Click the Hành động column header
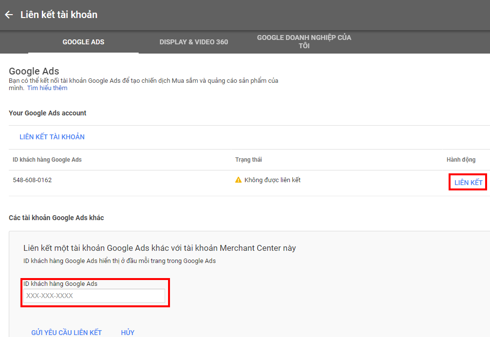490x337 pixels. pos(461,160)
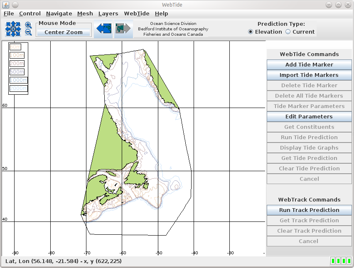Click the Java icon in title bar

click(5, 5)
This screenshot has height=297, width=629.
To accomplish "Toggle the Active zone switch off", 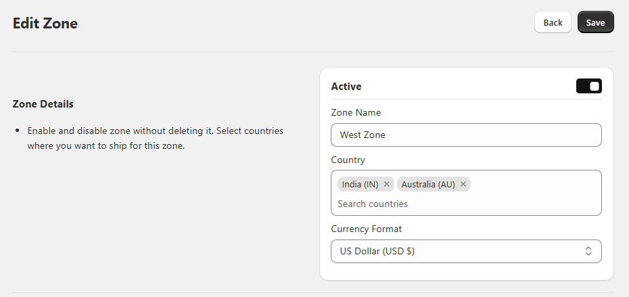I will click(589, 86).
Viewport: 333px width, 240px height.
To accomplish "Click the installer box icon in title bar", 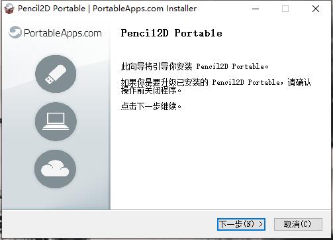I will (9, 9).
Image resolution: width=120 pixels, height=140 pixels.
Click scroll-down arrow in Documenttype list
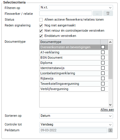(x=110, y=105)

::::::::

#### THE PROBLEM:
Would you restate word for word only the lines from the line with "Image resolution: width=120" to the last line above, with the pictures left out?

#### SOLUTION:
Image resolution: width=120 pixels, height=140 pixels.
Click scroll-down arrow in Documenttype list
(x=110, y=105)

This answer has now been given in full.